- [WORK INSTRUCTIONS]
Lay out the part that opens with the line containing "Image resolution: width=963" and closes with the line containing "The width and height of the screenshot is (800, 620)." as a two-column CSV with the columns request and answer, one CSV line per row, each field quoted and with line breaks turned into spaces. Leave the pictures out.

[begin RECORD SET]

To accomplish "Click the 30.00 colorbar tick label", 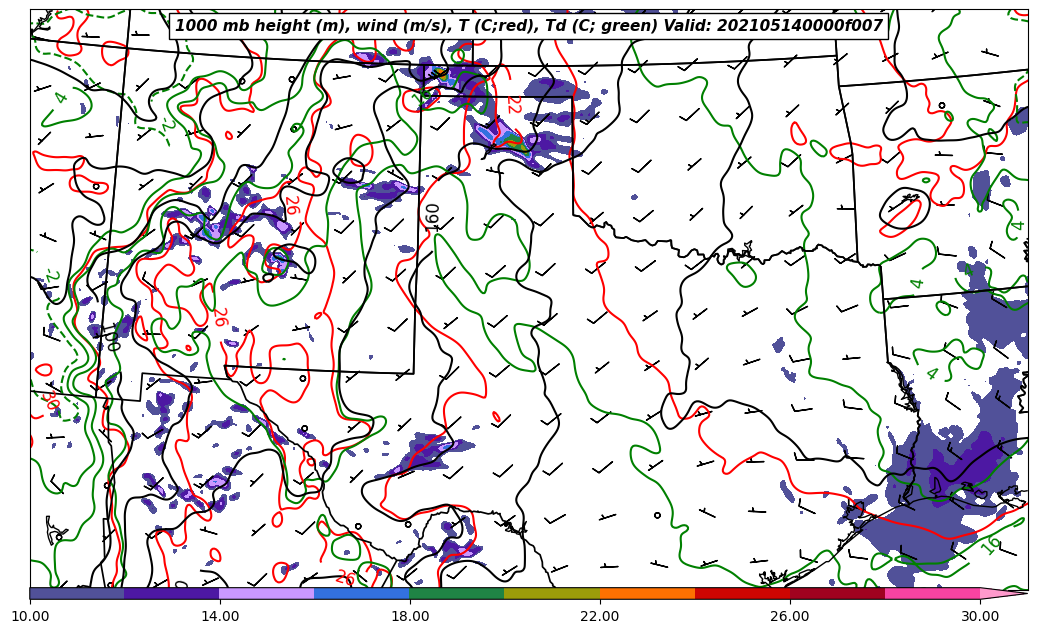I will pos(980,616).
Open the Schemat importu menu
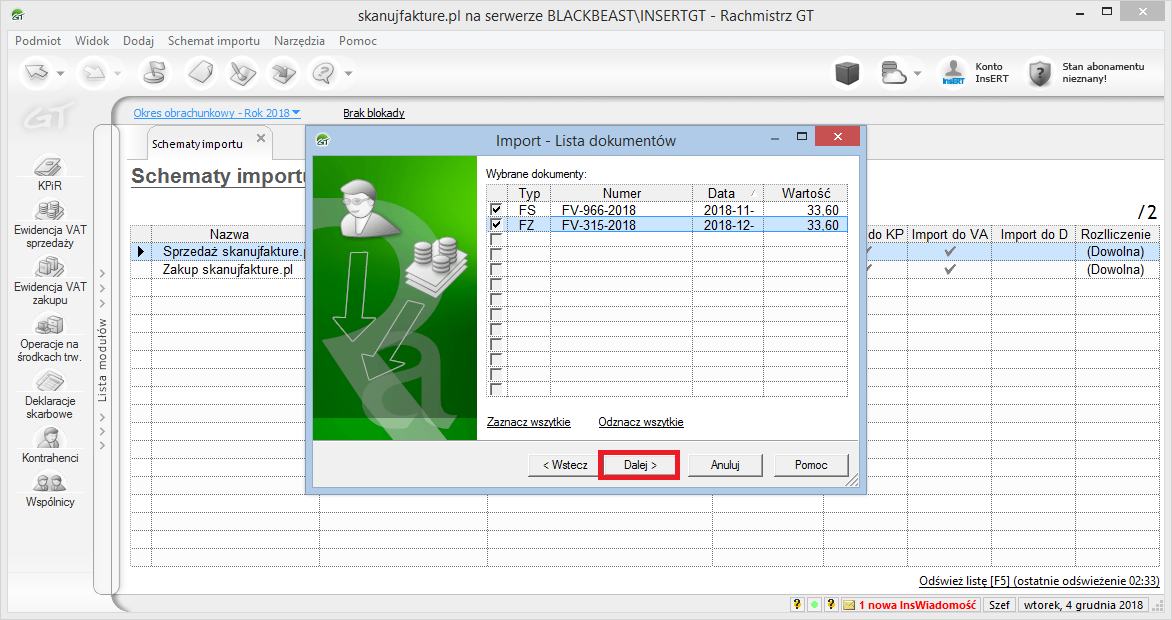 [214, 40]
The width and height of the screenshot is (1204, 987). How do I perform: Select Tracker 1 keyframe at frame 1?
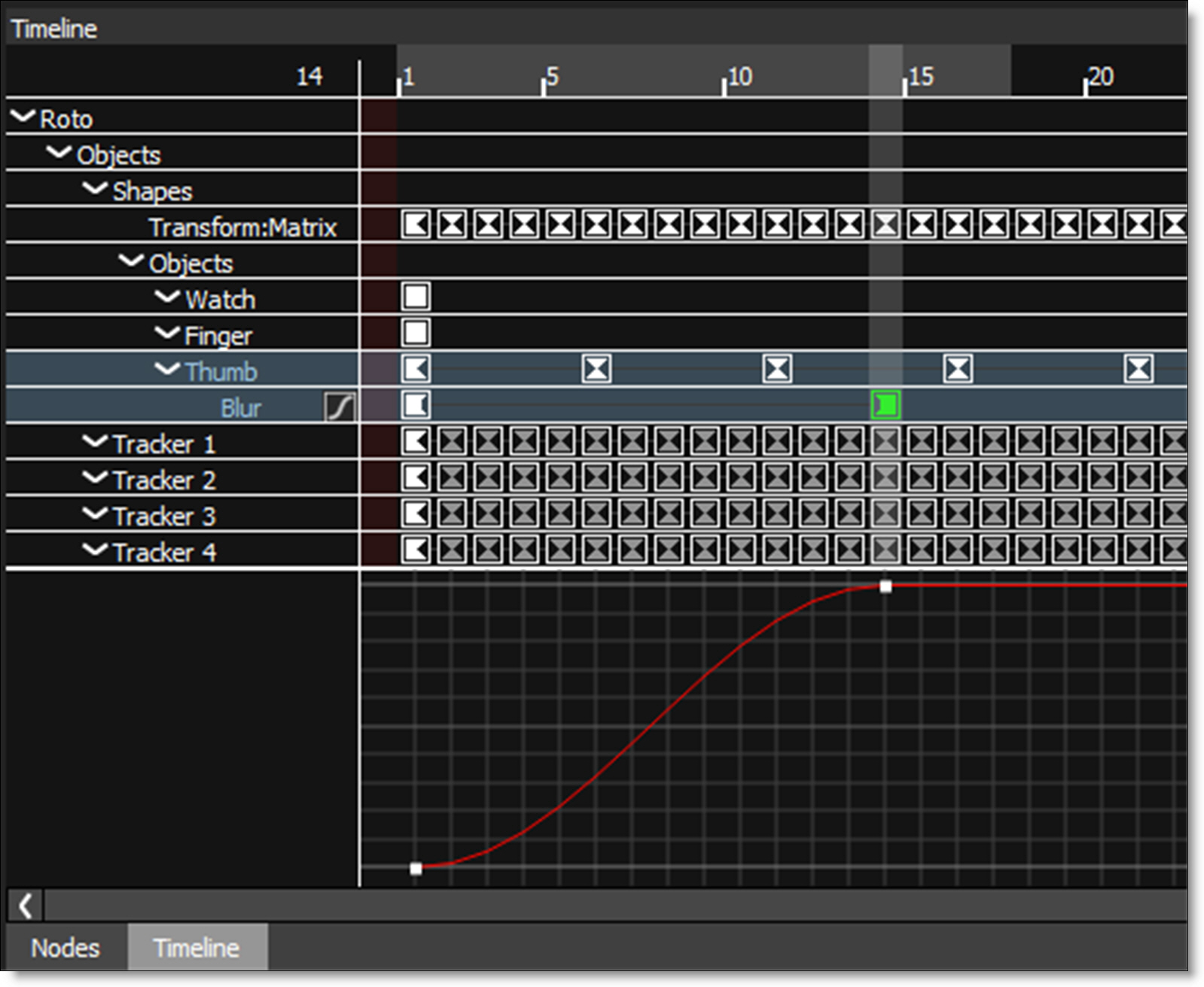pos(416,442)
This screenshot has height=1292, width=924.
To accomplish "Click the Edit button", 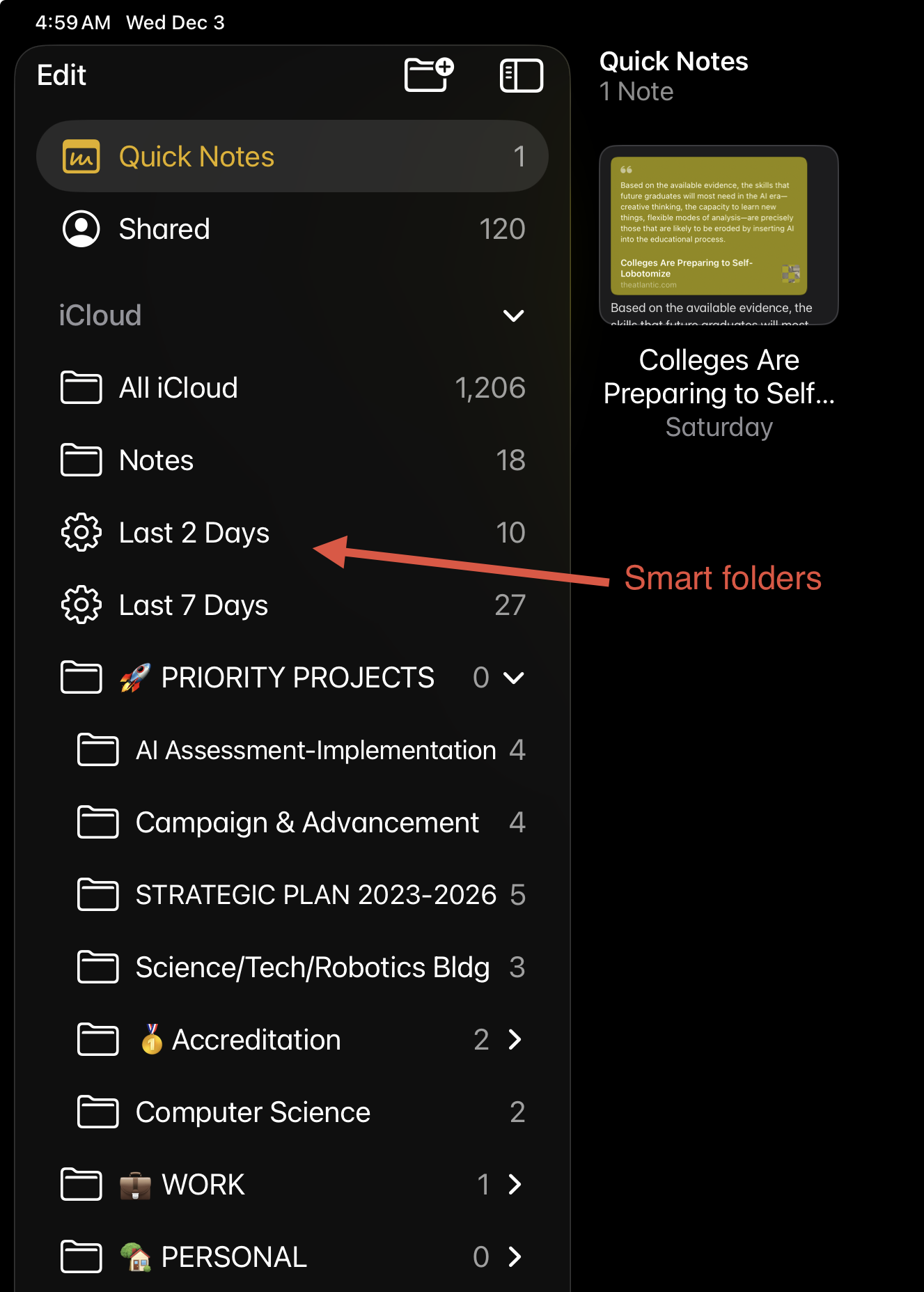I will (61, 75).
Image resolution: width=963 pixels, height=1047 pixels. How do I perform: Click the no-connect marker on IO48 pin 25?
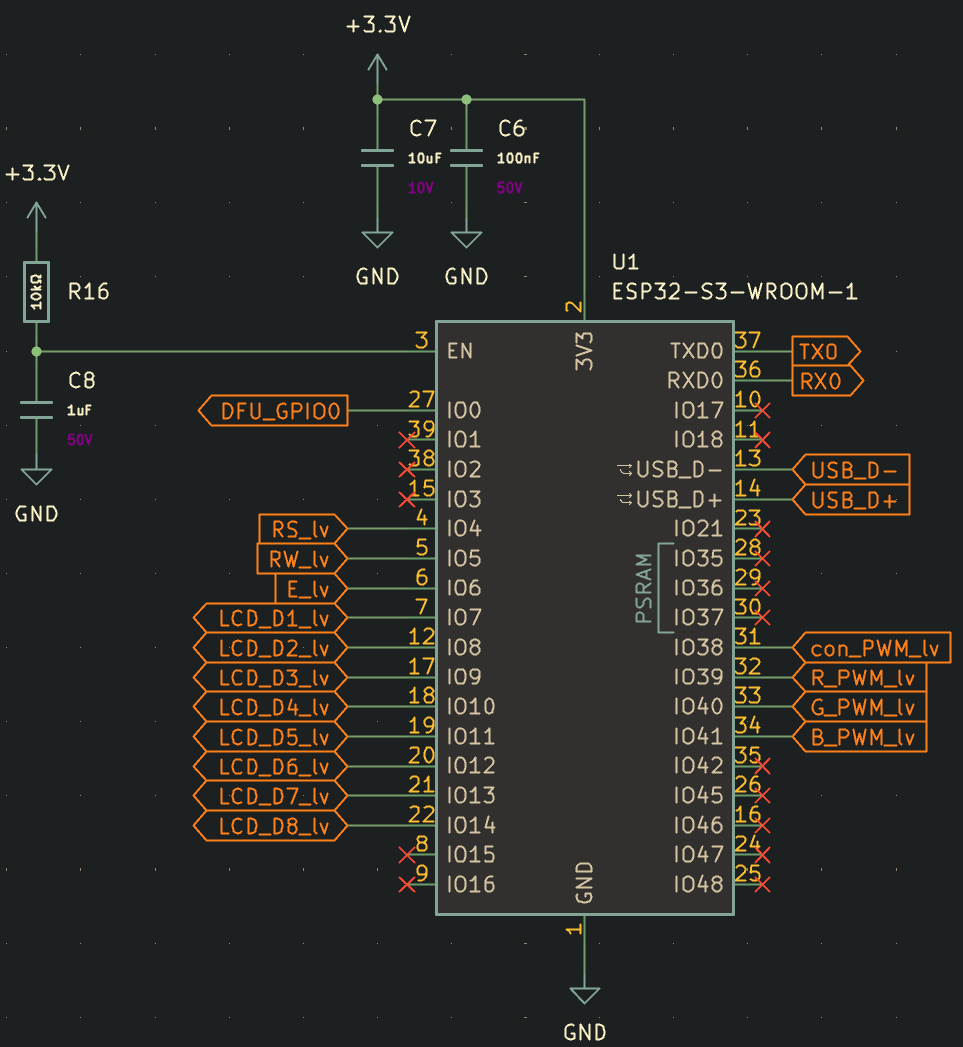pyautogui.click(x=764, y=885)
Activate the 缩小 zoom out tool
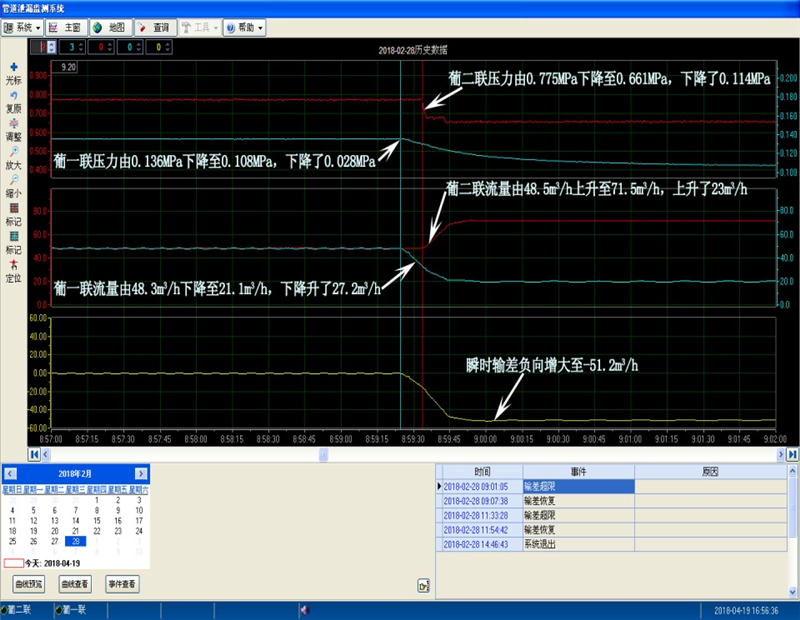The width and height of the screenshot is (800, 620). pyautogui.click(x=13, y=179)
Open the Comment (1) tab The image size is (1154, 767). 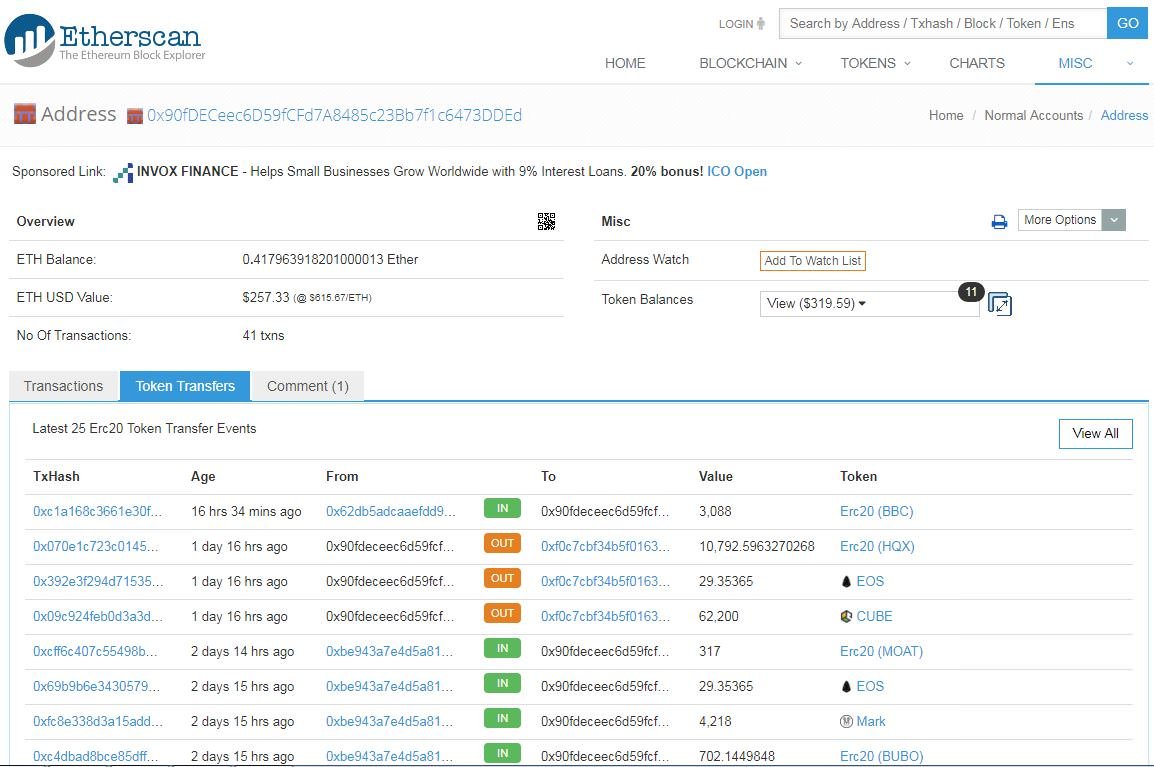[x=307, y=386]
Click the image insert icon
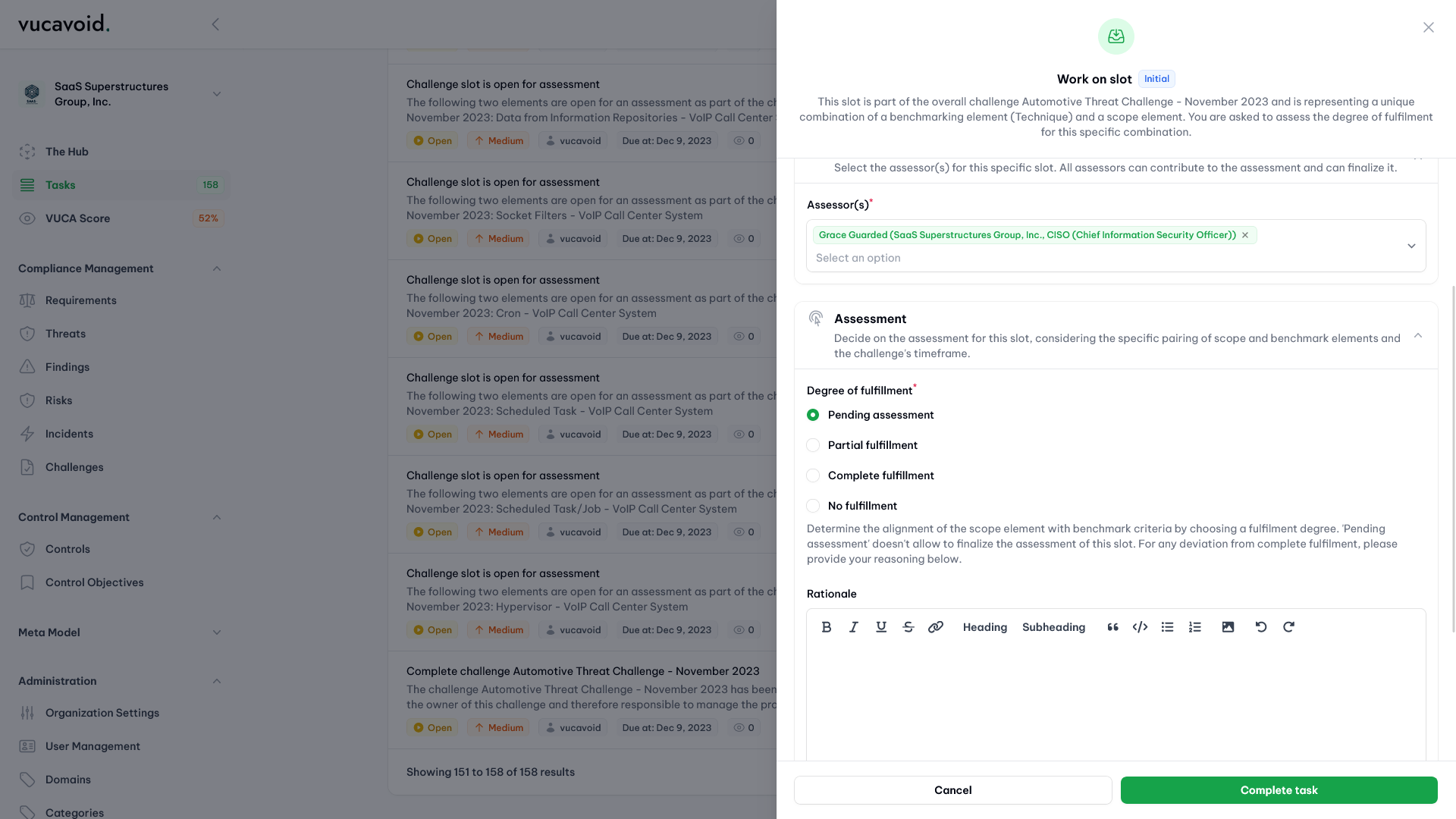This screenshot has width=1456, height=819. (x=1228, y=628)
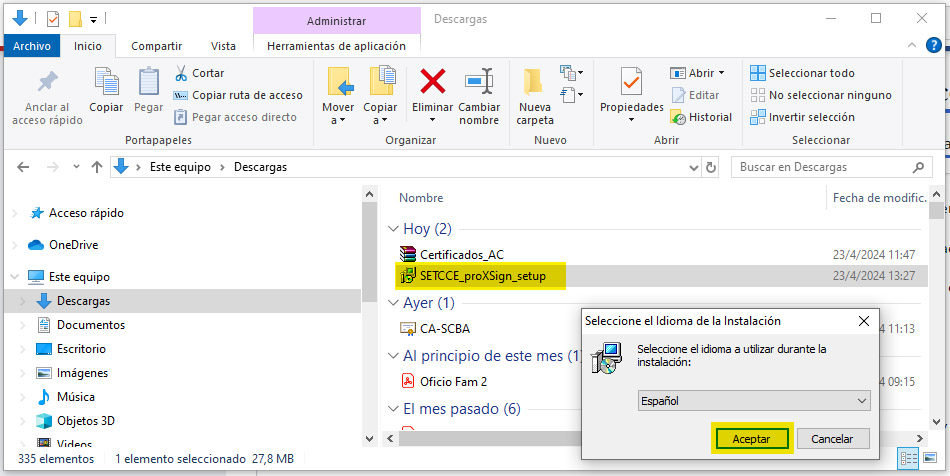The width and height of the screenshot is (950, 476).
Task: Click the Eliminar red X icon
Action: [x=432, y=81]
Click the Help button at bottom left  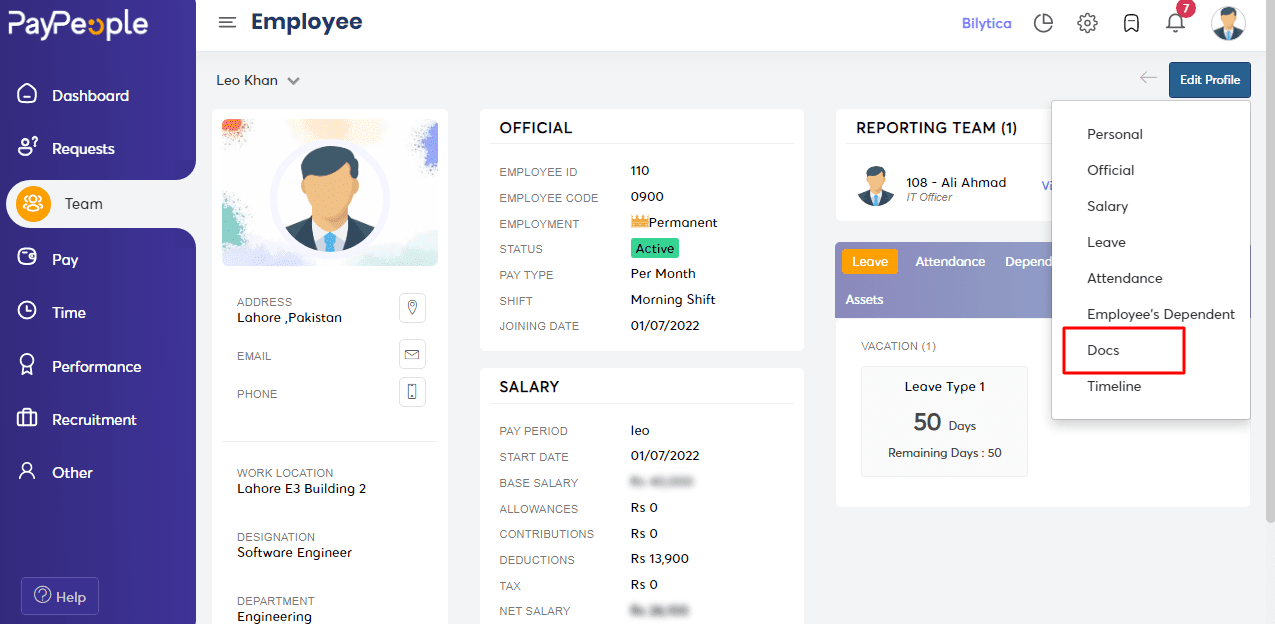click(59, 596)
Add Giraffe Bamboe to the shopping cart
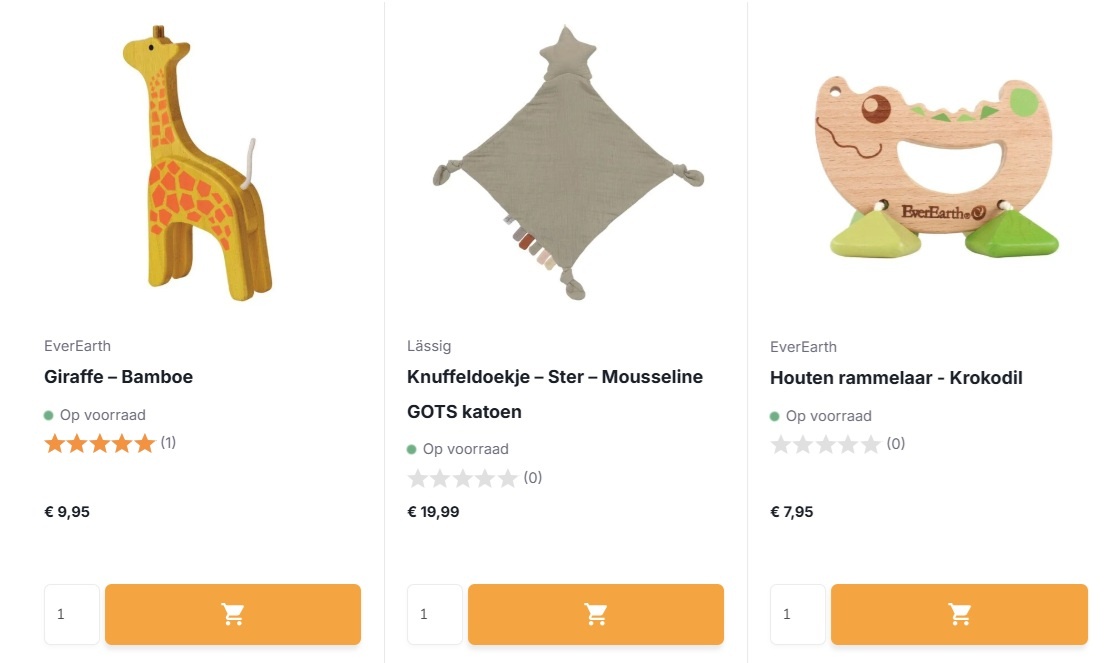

[end RECORD SET]

- [RESPONSE TO THIS EXERCISE]
request,answer
"Image resolution: width=963 pixels, height=1047 pixels. How do I perform: Click the no-connect marker on IO48 pin 25?","pyautogui.click(x=764, y=885)"
"Activate the 缩小 zoom out tool","The width and height of the screenshot is (800, 620). pyautogui.click(x=13, y=179)"